__INSTRUCCIÓN__. Reproduce palabra por palabra, por favor, el listado desde su primera línea hasta la línea que contiene "Looking at the screenshot, I should 30,332.", incluida esta.

__DATOS A UTILIZAR__.
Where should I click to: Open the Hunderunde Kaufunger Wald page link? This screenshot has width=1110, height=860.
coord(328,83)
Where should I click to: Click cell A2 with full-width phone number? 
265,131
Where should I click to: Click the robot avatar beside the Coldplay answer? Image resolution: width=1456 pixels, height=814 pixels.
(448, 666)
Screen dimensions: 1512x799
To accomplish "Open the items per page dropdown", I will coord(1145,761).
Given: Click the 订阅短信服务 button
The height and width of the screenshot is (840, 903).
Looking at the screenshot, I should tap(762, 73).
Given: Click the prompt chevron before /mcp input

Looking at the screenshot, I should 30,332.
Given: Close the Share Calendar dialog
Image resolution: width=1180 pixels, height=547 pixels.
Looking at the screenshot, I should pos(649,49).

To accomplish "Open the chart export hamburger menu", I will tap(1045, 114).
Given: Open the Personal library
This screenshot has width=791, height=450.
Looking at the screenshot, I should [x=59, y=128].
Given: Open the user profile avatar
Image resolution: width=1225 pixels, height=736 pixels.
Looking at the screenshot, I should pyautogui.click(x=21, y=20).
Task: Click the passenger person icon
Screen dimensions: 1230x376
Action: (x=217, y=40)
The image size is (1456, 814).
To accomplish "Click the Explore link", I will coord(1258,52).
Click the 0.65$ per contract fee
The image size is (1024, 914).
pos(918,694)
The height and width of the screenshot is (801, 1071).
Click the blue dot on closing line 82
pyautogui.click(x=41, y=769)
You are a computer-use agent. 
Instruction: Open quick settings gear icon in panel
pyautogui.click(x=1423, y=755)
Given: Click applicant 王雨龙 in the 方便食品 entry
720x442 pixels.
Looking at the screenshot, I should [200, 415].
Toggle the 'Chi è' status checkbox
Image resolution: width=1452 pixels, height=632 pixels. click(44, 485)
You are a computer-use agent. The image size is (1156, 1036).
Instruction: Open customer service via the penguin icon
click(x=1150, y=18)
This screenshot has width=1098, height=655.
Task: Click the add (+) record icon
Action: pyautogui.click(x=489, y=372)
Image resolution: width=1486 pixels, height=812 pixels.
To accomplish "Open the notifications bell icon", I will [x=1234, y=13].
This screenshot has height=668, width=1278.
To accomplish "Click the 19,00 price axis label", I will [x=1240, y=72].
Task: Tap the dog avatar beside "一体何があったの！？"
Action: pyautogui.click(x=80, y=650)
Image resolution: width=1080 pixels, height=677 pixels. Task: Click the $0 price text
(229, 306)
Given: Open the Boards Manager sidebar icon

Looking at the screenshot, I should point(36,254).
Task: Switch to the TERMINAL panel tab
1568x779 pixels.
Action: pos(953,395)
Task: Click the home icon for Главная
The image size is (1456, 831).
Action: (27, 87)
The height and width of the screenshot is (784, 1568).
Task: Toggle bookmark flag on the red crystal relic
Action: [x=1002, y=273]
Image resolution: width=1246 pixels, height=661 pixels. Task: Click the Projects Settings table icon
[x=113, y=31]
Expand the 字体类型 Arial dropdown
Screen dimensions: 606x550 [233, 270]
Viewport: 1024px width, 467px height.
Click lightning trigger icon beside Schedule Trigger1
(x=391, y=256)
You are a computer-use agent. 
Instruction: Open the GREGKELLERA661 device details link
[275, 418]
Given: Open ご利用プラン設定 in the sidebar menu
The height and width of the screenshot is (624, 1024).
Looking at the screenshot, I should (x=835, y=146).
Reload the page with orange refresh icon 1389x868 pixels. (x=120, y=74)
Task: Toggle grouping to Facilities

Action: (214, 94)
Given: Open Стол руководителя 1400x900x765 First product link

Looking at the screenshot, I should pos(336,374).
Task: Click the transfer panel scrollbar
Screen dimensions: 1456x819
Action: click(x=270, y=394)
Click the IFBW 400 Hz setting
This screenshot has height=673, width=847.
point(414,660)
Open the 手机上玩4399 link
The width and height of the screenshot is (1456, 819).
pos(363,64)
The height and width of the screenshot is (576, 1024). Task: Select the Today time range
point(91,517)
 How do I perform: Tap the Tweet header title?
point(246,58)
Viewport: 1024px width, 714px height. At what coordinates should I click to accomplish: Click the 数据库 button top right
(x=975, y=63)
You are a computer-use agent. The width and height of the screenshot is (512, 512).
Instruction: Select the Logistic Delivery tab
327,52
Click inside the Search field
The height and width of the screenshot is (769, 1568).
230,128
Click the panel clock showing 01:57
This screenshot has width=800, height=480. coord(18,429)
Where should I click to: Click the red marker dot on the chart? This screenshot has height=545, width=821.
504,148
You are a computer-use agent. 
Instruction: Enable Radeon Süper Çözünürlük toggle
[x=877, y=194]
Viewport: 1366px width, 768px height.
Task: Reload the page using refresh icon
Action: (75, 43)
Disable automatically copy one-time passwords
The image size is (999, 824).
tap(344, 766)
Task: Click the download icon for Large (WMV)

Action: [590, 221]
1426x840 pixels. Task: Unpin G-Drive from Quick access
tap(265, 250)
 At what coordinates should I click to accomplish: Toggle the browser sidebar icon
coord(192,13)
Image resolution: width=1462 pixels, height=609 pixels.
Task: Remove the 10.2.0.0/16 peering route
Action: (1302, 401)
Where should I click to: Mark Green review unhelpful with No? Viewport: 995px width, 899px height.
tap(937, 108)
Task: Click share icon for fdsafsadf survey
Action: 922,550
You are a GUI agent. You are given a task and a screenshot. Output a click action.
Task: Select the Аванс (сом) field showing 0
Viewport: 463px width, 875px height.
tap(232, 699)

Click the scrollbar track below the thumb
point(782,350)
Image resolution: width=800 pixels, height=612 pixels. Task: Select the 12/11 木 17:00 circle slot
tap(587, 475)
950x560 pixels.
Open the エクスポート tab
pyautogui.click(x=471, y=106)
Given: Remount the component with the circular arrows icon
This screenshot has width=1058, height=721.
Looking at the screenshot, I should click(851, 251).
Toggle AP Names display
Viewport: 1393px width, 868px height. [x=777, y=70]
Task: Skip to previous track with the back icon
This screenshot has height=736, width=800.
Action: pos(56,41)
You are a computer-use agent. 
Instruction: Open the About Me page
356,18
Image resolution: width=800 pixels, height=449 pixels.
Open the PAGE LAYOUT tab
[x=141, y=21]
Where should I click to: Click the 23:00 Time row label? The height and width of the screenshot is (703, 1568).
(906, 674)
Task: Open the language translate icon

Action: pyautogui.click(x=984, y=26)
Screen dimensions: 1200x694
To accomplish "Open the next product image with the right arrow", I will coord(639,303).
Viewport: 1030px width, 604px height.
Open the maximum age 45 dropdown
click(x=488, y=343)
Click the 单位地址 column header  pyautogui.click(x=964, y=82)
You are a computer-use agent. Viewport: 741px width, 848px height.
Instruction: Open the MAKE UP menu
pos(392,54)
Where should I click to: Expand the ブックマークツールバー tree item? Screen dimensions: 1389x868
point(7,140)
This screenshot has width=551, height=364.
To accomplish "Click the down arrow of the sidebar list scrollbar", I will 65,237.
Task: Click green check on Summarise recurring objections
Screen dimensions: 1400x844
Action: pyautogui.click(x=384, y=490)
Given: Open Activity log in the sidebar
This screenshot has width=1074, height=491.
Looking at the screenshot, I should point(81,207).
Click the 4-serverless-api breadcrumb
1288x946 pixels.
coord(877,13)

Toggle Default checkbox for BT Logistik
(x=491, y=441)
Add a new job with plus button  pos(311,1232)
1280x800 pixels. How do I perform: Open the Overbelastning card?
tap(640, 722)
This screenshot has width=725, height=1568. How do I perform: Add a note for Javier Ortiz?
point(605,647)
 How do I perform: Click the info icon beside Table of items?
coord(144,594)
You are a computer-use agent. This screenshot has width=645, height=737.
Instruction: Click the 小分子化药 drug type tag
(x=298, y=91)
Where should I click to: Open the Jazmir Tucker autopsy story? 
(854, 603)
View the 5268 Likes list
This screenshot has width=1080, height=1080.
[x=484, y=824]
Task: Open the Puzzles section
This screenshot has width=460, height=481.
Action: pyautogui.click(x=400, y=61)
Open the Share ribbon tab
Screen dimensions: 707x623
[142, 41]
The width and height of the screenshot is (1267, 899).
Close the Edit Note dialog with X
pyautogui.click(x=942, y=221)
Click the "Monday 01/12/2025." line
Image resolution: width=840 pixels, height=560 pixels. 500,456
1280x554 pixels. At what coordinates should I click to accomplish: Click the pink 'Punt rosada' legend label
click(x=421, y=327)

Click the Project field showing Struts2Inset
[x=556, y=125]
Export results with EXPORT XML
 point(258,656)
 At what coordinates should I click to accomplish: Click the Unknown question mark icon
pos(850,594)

__RESPUESTA CORRECTA__.
Where should I click to: Open the Hunderunde Kaufunger Wald page link? This screenshot has width=1110, height=860.
coord(328,83)
Where should I click to: Click cell A2 with full-width phone number? 
265,131
Where should I click to: Click the robot avatar beside the Coldplay answer? Image resolution: width=1456 pixels, height=814 pixels.
(448, 666)
Screen dimensions: 1512x799
To accomplish "Open the items per page dropdown", I will coord(1145,761).
Given: Click the 订阅短信服务 button
The height and width of the screenshot is (840, 903).
Looking at the screenshot, I should tap(762, 73).
Given: Click the prompt chevron before /mcp input

Looking at the screenshot, I should 30,332.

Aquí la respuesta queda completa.